# The task:
Nothing should appear in the answer except the lines from the one containing "Screen dimensions: 1092x734" through the end of the records below, written out exactly.

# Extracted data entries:
········

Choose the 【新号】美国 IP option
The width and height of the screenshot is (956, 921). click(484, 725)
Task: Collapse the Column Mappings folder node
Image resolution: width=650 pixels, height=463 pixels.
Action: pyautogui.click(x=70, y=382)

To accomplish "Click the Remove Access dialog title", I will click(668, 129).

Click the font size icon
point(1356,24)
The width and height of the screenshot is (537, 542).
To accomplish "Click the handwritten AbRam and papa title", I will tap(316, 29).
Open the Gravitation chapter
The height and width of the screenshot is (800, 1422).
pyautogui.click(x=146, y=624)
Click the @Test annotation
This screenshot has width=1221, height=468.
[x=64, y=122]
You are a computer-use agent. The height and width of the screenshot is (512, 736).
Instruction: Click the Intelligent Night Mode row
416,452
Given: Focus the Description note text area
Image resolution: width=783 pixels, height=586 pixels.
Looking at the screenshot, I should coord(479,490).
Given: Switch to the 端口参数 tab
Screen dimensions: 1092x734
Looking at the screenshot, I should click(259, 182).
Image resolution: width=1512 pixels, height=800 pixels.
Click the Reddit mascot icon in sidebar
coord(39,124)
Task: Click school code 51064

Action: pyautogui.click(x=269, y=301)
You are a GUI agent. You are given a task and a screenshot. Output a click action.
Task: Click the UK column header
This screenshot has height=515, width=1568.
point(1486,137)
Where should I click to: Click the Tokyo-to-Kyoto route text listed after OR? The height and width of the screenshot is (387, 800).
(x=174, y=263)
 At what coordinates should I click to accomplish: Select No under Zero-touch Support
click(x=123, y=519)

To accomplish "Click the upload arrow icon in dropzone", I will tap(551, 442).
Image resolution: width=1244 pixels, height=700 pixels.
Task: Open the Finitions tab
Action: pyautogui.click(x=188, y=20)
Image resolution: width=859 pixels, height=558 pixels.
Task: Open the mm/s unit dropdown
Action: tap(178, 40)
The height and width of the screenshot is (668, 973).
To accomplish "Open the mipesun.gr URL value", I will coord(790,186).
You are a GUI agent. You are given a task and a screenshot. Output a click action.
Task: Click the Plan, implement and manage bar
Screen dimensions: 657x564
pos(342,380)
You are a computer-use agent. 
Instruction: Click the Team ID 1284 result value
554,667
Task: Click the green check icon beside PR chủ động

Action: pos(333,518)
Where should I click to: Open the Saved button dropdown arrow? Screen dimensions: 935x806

········

# Exercise answer:
Screen dimensions: 1092x734
Looking at the screenshot, I should click(259, 182).
Image resolution: width=1512 pixels, height=800 pixels.
Click the Reddit mascot icon in sidebar
coord(39,124)
Task: Click school code 51064

Action: pyautogui.click(x=269, y=301)
You are a GUI agent. You are given a task and a screenshot. Output a click action.
Task: Click the UK column header
This screenshot has height=515, width=1568.
point(1486,137)
Where should I click to: Click the Tokyo-to-Kyoto route text listed after OR? The height and width of the screenshot is (387, 800).
(x=174, y=263)
 At what coordinates should I click to accomplish: Select No under Zero-touch Support
click(x=123, y=519)

To accomplish "Click the upload arrow icon in dropzone", I will tap(551, 442).
Image resolution: width=1244 pixels, height=700 pixels.
Task: Open the Finitions tab
Action: pyautogui.click(x=188, y=20)
Image resolution: width=859 pixels, height=558 pixels.
Task: Open the mm/s unit dropdown
Action: tap(178, 40)
The height and width of the screenshot is (668, 973).
To accomplish "Open the mipesun.gr URL value", I will coord(790,186).
You are a GUI agent. You are given a task and a screenshot. Output a click action.
Task: Click the Plan, implement and manage bar
Screen dimensions: 657x564
pos(342,380)
You are a computer-use agent. 
Instruction: Click the Team ID 1284 result value
554,667
Task: Click the green check icon beside PR chủ động

Action: pos(333,518)
Where should I click to: Open the Saved button dropdown arrow? Screen dimensions: 935x806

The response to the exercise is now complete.